IsabelleFa – Handwerk in Bewegung
Die Manufaktur IsabelleFa steht für konsequent handgefertigten Schmuck, entwickelt aus der Tradition der Kettengoldschmiedekunst, wird dieser bis heute in Eisingen bei Pforzheim gefertigt.
IsabelleFa: zusehen auf der Jewellery Geneva Show, Hotel President Wilson, Quai Wilson 47, 1211 Geneva

Die Wurzeln der Manufaktur
reichen bis in die 1950er-Jahre zurück, als der Goldschmied Emil Mössner den Grundstein für das Unternehmen legte. Mit der Gründung der Marke IsabelleFa in den 1980er-Jahren wurde dieser handwerkliche Ansatz bewusst weiterentwickelt und in eine eigenständige gestalterische Identität überführt – geprägt von Kontinuität, Spezialisierung und einem klaren Bekenntnis zur Manufakturarbeit.
Die Manufaktur produziert nur wenige hundert Stücke pro Jahr – nicht aus strategischer Verknappung, sondern als direkte Folge ihres Ansatzes. Jedes Schmuckstück entsteht vollständig von Hand, mit klassischen Werkzeugen und Techniken, deren Ursprung bis ins Mittelalter zurückreicht. Das sogenannte Chaîniste-Handwerk, die Kunst der Kettenfertigung, bildet dabei bis heute den Kern der Marke.
Flix.Flex – Flexibilität als handwerkliches Prinzip
Besonders deutlich wird dieser Ansatz in der Flix.Flex-Kollektion, die einen ebenso einfachen wie ungewöhnlichen Gedanken verfolgt: Flexibilität nicht durch Technik, sondern durch Material selbst zu erzeugen.
Die Colliers und Armreifen lassen sich durch eine leichte Drehbewegung öffnen und schließen – ohne Scharniere, Federn oder zusätzliche Materialien. Stattdessen entsteht die Beweglichkeit allein durch eine nahezu unsichtbare, von Hand eingearbeitete Öffnung im Inneren des Schmuckstücks.
Das Besondere:
Die Stücke bestehen vollständig aus 18-karätigem Gold. Es gibt kein Stahl, kein Titan, keine verborgenen Mechaniken. Das Material selbst übernimmt die Funktion – das Schmuckstück wird somit quasi selbst zur Feder.


Reduktion und Wirkung
Formal folgt die Kollektion einer klaren, reduzierten Gestaltung.
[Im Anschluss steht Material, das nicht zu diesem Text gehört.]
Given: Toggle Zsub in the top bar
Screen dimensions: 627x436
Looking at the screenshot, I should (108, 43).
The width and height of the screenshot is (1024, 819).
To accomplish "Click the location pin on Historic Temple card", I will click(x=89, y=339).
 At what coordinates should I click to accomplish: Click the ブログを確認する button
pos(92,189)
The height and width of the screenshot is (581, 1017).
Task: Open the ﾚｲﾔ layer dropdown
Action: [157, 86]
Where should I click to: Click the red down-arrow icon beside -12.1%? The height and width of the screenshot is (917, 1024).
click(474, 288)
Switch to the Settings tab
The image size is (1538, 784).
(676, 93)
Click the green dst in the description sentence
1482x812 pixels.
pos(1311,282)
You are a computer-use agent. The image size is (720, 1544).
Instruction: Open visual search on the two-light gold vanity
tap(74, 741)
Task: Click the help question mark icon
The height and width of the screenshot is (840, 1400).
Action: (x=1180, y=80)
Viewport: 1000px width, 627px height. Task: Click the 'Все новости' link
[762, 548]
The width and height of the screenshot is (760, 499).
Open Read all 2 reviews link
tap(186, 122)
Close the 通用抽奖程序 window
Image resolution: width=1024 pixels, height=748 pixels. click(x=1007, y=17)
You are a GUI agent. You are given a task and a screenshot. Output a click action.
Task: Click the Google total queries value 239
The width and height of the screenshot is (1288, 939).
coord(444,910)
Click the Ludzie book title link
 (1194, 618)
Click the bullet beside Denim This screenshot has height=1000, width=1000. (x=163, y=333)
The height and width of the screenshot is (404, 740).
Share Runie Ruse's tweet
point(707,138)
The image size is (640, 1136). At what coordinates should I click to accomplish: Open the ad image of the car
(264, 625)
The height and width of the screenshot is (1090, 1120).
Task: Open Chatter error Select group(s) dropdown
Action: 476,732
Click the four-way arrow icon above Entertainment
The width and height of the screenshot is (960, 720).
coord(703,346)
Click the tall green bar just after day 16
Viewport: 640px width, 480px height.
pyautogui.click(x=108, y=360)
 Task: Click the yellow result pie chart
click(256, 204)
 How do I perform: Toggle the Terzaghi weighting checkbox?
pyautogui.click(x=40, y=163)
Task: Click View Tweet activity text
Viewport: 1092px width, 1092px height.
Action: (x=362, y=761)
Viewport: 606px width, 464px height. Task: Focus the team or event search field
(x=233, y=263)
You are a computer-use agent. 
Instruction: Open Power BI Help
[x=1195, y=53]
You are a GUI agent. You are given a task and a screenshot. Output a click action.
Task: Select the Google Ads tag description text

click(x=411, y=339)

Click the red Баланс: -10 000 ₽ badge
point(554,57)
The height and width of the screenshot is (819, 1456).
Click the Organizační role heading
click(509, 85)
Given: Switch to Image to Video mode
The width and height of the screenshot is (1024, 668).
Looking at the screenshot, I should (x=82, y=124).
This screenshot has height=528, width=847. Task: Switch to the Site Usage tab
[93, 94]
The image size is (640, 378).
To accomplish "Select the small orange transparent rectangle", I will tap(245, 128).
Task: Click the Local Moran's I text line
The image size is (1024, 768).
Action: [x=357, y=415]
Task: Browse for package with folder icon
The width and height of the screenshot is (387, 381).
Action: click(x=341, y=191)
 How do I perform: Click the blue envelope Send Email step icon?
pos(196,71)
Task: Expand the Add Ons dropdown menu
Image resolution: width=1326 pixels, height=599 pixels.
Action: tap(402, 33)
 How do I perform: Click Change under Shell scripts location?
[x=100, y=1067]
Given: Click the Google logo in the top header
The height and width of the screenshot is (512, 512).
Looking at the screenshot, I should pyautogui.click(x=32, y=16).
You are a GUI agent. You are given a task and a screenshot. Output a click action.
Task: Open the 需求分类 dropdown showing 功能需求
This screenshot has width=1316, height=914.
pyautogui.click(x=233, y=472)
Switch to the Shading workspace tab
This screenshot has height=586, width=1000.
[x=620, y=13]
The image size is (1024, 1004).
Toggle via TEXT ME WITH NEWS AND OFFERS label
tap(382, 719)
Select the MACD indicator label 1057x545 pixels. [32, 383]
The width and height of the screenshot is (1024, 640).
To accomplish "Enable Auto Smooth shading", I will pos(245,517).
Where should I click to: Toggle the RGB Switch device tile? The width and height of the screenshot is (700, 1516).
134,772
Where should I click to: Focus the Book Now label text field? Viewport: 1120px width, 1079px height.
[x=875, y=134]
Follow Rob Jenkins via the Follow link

Glatte Oberflächen, präzise Linien und eine spürbare Materialität stehen im Vordergrund. Ergänzt werden die Modelle durch Varianten mit Diamantbesatz, meist in zurückhaltendem Pavé, das die Form unterstützt, ohne sie zu dominieren.
Während ein Großteil der heutigen Schmuckproduktion auf Guss oder digitale Verfahren setzt, bleibt IsabelleFa bewusst beim klassischen Prozess. Ziehbänke, Walzen und manuelle Bearbeitung bestimmen die Herstellung – Schritt für Schritt, ohne Abkürzung.
Dieser Ansatz ist nicht nur ästhetisch, sondern auch kulturell motiviert. Techniken, die über Jahrhunderte entwickelt wurden, sind heute selten geworden. IsabelleFa versteht sich als Bewahrer dieses Wissens – nicht nostalgisch, sondern als zeitgemäße Position innerhalb der Branche.

Substanz statt Inszenierung
Die Stärke von IsabelleFa liegt in der Konsequenz des eigenen Ansatzes. Schmuck entsteht hier als Ergebnis eines Prozesses, in dem Material, Funktion und Handwerk untrennbar miteinander verbunden sind. Aus dieser Betrachtungsweise entstehen spektakuläre Stücke, deren Bewegung nicht konstruiert wird, sondern bereits im Material angelegt ist.